The Elizabethan envoy Anthony Jenkinson, who reached Urgench in 1558, found its four-mile walls encircling ruin. By then it had revived under the Golden Horde, been razed by Tamerlane, sown over with barley, then built again. But in 1575 the Amu Dariya changed its bed and the depleted city was abandoned. Only in the last century was a canal cut and a hesitant new settlement arose, whose Turcoman inhabitants lived beyond the hillocks to the north, and whose dead were buried in the cemeteries around me.
I struggled to the 170-foot minaret. Its pinnacle of lightly decorated brick tapered into a wind which screamed unimpeded across the wastes. Its uppermost bands of script had been chipped away by storm, and its top snapped off like a factory chimney opening into the sky. Whatever mosque or mausoleum it attended had utterly gone.
Beyond, raised on a twenty-foot brick plinth, was the tomb of the martial sultan Tekesh. Its circular body, pierced with bays and crowned by a squat steeple, floated pavilion-like over the wilderness. Tiles still clung to its spire, which had broken open on an inner cupola, curved below like a skull beneath a helmet.

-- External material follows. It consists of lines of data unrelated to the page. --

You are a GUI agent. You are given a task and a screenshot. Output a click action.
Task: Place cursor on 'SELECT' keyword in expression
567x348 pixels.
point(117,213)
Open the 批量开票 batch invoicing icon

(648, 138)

The strange, Assyrian shape of this desolate sepulchre found its echo in the Seljuk tombs of Anatolia. Its builders were restless warrior-kings. Tekesh, the sixth sultan of Khorezm, absorbed the Seljuk power in Persia at the end of the twelfth century, before being laid in his steppeland grave, and this, with the smaller cenotaph beyond it, still gave an illusion of nomad imperma-nence, although it has stood here eight hundred years.

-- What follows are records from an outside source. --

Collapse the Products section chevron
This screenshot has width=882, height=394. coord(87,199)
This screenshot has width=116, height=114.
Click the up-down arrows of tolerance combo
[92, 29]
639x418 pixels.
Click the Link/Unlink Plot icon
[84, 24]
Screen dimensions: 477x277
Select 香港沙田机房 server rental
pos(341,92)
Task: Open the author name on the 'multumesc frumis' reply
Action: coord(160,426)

By the time I reached the last of these early tombs, I was craving its shelter. It had been built as a communal royal mausoleum, it seems, but named from Turabek, a Mongol princess. The north wind moaned through its doors. My ignorance of these dreamlike rulers, so powerful in their day, made me doubly a stranger here. I recalled no monument precisely like this one. A tall, twelve-sided sanctuary, it encased a hexagonal tomb-chamber, and was richer, even in decay, than anything in Khiva. Under its blind arches, the honeycomb decorations massed in dense clusters, tiled with a soft brilliance of campanula and grape blue, and a muted, opal green. Exposed and apparently fragile, they hung there in enigmatic strength, while above them the shattered dome cast a shard of turquoise into the sky.